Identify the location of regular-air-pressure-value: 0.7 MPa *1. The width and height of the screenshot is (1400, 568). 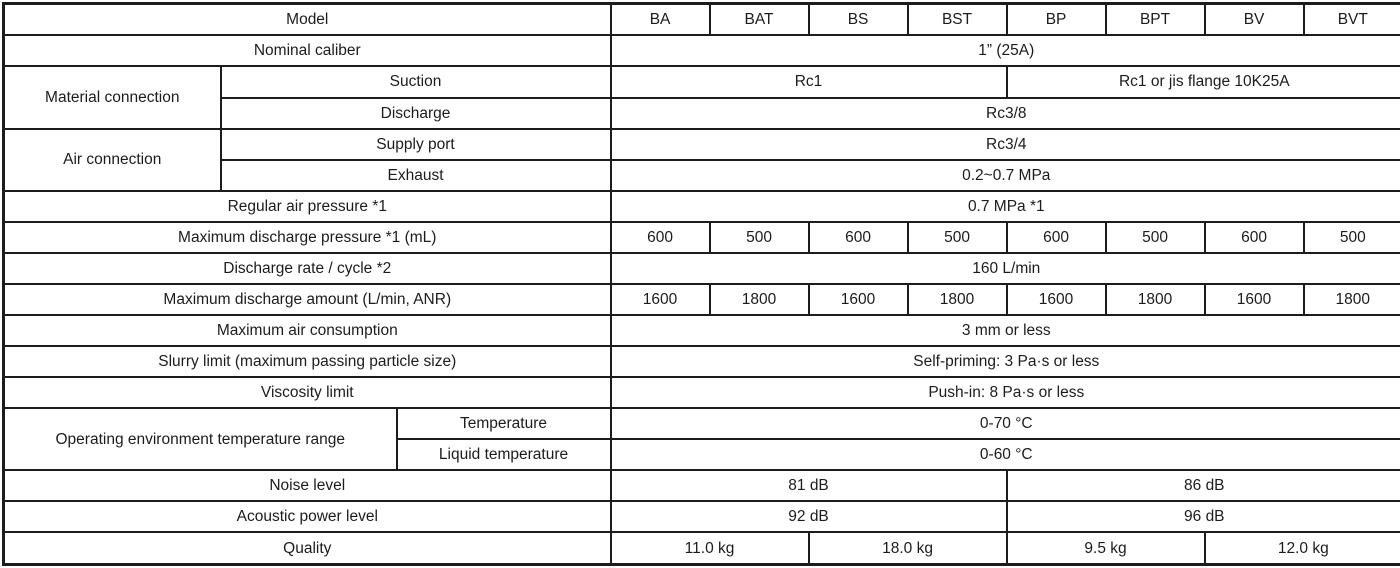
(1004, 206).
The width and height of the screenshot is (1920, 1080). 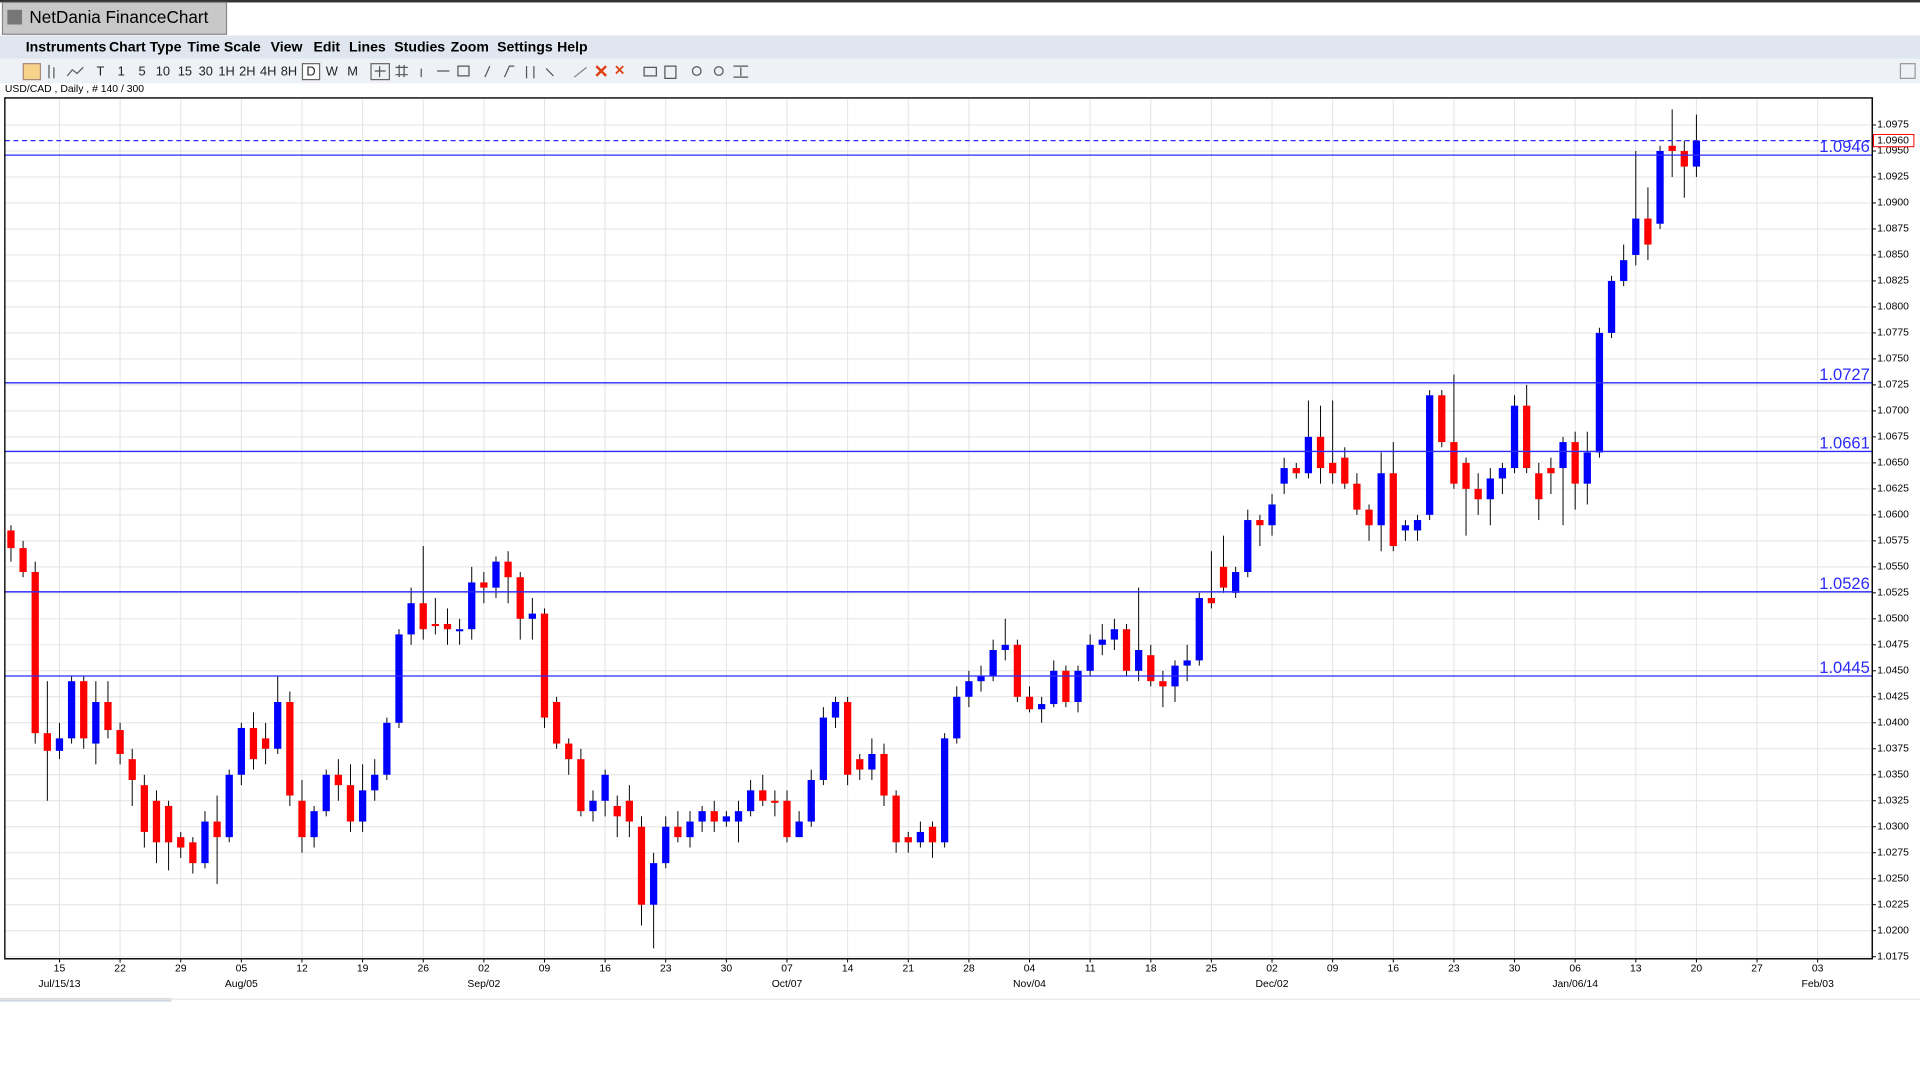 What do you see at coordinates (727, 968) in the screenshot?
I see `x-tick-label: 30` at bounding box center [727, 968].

==

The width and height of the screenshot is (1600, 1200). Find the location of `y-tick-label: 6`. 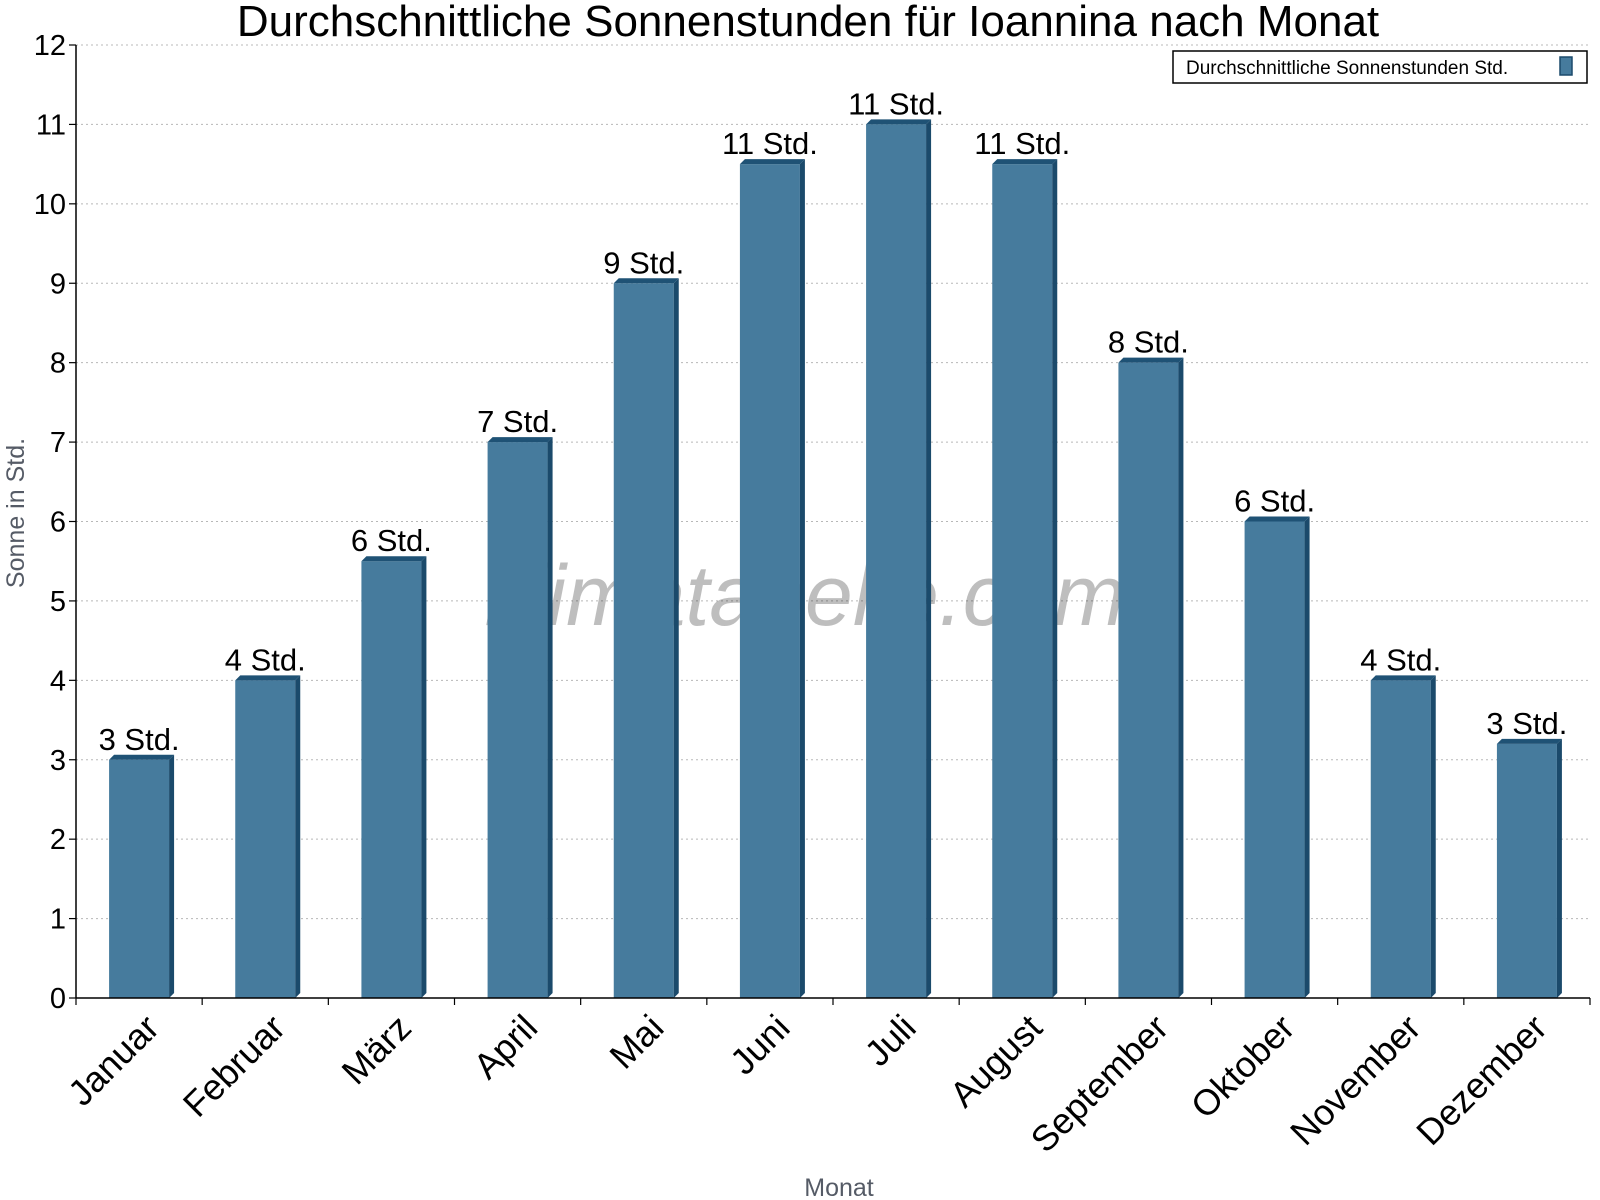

■ **What the exercise asks**
Extract, verbatim, the entries between the line holding "Identify the location" and the line holding "(1004, 206).", inclusive, leaving out the pictures.

■ **Output for this exercise**
Identify the location of regular-air-pressure-value: 0.7 MPa *1. The width and height of the screenshot is (1400, 568). 
(1004, 206).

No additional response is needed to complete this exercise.